◆ SHORT TASK ◆
Rewrite the material from its first line through the line containing "Refuser (418, 2535)", inclusive, as a numbered list with blank lines left out.

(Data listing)
- - - -

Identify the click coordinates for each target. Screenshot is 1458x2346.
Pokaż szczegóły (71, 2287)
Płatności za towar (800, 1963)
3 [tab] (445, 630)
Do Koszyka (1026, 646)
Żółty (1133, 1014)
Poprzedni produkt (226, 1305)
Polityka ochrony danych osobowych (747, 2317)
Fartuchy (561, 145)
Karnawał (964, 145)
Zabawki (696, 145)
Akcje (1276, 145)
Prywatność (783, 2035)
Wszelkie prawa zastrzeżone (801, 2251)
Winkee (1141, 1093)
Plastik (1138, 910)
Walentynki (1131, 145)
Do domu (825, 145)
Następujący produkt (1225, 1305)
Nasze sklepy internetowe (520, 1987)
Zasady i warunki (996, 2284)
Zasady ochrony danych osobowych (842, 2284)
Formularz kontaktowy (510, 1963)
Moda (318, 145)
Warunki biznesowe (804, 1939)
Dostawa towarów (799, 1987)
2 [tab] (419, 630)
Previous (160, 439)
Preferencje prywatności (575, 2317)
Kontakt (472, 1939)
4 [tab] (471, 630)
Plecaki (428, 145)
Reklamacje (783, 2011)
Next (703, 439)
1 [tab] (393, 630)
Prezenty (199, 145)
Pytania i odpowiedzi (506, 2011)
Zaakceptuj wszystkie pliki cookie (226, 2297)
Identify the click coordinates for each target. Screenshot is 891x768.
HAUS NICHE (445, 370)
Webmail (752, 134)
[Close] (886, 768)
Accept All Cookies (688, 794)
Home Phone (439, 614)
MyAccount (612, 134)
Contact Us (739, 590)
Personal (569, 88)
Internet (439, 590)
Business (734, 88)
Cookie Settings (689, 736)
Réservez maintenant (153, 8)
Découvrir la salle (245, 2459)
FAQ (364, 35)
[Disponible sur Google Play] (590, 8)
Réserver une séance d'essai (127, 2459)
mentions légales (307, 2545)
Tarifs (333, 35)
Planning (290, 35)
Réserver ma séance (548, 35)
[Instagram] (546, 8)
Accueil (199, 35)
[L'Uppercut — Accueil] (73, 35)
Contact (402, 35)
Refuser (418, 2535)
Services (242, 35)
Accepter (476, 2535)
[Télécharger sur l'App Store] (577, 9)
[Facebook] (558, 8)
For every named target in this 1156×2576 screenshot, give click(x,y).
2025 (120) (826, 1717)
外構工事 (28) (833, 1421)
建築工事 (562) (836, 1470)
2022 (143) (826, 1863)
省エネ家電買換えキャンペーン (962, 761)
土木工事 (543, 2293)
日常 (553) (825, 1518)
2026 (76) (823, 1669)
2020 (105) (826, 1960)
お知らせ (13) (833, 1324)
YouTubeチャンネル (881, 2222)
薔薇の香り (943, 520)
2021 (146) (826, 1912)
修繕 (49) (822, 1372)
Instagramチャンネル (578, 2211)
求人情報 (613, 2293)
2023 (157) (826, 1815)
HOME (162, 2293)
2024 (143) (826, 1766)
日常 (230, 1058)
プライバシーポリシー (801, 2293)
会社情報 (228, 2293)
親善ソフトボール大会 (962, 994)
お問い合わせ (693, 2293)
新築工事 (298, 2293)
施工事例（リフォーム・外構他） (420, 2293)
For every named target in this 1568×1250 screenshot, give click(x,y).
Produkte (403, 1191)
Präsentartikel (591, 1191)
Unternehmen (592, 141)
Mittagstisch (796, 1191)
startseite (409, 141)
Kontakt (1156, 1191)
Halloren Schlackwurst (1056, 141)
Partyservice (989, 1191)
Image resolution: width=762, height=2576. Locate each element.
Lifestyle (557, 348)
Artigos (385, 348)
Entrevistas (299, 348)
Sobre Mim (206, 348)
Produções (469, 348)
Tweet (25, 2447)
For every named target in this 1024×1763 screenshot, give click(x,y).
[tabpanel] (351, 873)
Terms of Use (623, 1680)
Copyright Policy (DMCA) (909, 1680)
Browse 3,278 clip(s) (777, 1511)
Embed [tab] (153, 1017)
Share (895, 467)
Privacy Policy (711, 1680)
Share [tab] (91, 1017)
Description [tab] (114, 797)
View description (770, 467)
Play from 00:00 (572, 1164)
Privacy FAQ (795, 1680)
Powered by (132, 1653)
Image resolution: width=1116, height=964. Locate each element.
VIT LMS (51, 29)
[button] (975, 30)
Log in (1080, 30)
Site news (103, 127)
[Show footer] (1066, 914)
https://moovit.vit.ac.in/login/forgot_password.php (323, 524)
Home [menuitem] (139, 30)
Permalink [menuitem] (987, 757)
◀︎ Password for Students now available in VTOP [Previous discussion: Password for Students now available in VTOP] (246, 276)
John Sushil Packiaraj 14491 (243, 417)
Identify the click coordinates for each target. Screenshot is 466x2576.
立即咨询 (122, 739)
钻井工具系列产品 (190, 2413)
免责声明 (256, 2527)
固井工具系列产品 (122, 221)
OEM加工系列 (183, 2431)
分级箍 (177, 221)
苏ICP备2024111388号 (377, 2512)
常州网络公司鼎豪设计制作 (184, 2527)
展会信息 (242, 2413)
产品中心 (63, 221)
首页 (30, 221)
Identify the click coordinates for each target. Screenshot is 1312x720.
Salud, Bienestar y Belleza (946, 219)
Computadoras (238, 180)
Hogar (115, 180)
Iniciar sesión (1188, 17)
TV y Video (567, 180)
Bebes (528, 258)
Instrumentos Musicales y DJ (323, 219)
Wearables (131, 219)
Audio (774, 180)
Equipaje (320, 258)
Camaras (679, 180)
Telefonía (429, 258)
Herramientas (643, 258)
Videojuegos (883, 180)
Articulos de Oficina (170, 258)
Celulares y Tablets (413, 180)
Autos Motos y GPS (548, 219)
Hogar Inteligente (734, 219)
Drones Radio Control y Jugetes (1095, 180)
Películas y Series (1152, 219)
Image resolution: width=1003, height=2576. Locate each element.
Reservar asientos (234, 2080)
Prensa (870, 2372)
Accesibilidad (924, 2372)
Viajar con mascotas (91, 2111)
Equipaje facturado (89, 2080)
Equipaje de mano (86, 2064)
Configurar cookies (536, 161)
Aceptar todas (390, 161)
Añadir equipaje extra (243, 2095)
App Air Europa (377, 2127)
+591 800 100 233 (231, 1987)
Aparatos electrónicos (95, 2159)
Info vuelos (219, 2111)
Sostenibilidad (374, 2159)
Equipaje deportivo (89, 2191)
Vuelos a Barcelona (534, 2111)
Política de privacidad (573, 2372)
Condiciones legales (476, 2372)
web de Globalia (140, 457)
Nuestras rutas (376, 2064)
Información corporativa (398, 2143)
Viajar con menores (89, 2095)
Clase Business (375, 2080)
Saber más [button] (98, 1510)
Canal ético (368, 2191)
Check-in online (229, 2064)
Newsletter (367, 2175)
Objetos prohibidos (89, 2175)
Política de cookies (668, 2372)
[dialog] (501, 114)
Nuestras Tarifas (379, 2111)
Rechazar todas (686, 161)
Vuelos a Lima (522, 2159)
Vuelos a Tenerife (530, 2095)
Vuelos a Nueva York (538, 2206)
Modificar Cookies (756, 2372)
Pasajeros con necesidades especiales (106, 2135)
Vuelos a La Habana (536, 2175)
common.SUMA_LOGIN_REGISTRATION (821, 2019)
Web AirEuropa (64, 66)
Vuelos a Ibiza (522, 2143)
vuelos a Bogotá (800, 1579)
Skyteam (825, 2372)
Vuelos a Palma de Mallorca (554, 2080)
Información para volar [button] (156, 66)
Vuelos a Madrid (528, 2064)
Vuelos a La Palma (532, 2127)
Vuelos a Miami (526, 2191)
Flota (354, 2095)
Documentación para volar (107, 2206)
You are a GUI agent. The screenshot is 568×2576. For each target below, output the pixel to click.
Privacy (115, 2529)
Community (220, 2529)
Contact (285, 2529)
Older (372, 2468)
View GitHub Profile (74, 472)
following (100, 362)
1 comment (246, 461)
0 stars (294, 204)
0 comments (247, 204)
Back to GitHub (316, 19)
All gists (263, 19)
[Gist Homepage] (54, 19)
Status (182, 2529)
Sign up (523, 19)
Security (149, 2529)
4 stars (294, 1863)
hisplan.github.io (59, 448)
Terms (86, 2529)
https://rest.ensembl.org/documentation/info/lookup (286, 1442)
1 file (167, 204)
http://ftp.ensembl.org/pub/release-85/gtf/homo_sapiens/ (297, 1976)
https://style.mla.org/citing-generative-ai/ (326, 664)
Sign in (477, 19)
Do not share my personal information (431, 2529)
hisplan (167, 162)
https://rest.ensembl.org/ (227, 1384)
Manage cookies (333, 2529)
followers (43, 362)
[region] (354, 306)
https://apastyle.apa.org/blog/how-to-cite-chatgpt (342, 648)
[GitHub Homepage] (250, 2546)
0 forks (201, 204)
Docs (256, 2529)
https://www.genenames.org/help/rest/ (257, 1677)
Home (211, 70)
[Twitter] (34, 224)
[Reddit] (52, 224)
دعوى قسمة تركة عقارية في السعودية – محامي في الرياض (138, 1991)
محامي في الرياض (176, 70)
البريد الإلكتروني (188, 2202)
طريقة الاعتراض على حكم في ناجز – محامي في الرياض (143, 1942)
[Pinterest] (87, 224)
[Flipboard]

- - - -

◆ SOLUTION ◆
1. Identify the click coordinates for each target. Screenshot is 1458x2346.
2. Pokaż szczegóły (71, 2287)
3. Płatności za towar (800, 1963)
4. 3 [tab] (445, 630)
5. Do Koszyka (1026, 646)
6. Żółty (1133, 1014)
7. Poprzedni produkt (226, 1305)
8. Polityka ochrony danych osobowych (747, 2317)
9. Fartuchy (561, 145)
10. Karnawał (964, 145)
11. Zabawki (696, 145)
12. Akcje (1276, 145)
13. Prywatność (783, 2035)
14. Wszelkie prawa zastrzeżone (801, 2251)
15. Winkee (1141, 1093)
16. Plastik (1138, 910)
17. Walentynki (1131, 145)
18. Do domu (825, 145)
19. Następujący produkt (1225, 1305)
20. Nasze sklepy internetowe (520, 1987)
21. Zasady i warunki (996, 2284)
22. Zasady ochrony danych osobowych (842, 2284)
23. Formularz kontaktowy (510, 1963)
24. Moda (318, 145)
25. Warunki biznesowe (804, 1939)
26. Dostawa towarów (799, 1987)
27. 2 [tab] (419, 630)
28. Previous (160, 439)
29. Preferencje prywatności (575, 2317)
30. Kontakt (472, 1939)
31. 4 [tab] (471, 630)
32. Plecaki (428, 145)
33. Reklamacje (783, 2011)
34. Next (703, 439)
35. 1 [tab] (393, 630)
36. Prezenty (199, 145)
37. Pytania i odpowiedzi (506, 2011)
38. Zaakceptuj wszystkie pliki cookie (226, 2297)
39. Identify the click coordinates for each target. Screenshot is 891x768.
40. HAUS NICHE (445, 370)
41. Webmail (752, 134)
42. [Close] (886, 768)
43. Accept All Cookies (688, 794)
44. Home Phone (439, 614)
45. MyAccount (612, 134)
46. Contact Us (739, 590)
47. Personal (569, 88)
48. Internet (439, 590)
49. Business (734, 88)
50. Cookie Settings (689, 736)
51. Réservez maintenant (153, 8)
52. Découvrir la salle (245, 2459)
53. FAQ (364, 35)
54. [Disponible sur Google Play] (590, 8)
55. Réserver une séance d'essai (127, 2459)
56. mentions légales (307, 2545)
57. Tarifs (333, 35)
58. Planning (290, 35)
59. Réserver ma séance (548, 35)
60. [Instagram] (546, 8)
61. Accueil (199, 35)
62. [L'Uppercut — Accueil] (73, 35)
63. Contact (402, 35)
64. Refuser (418, 2535)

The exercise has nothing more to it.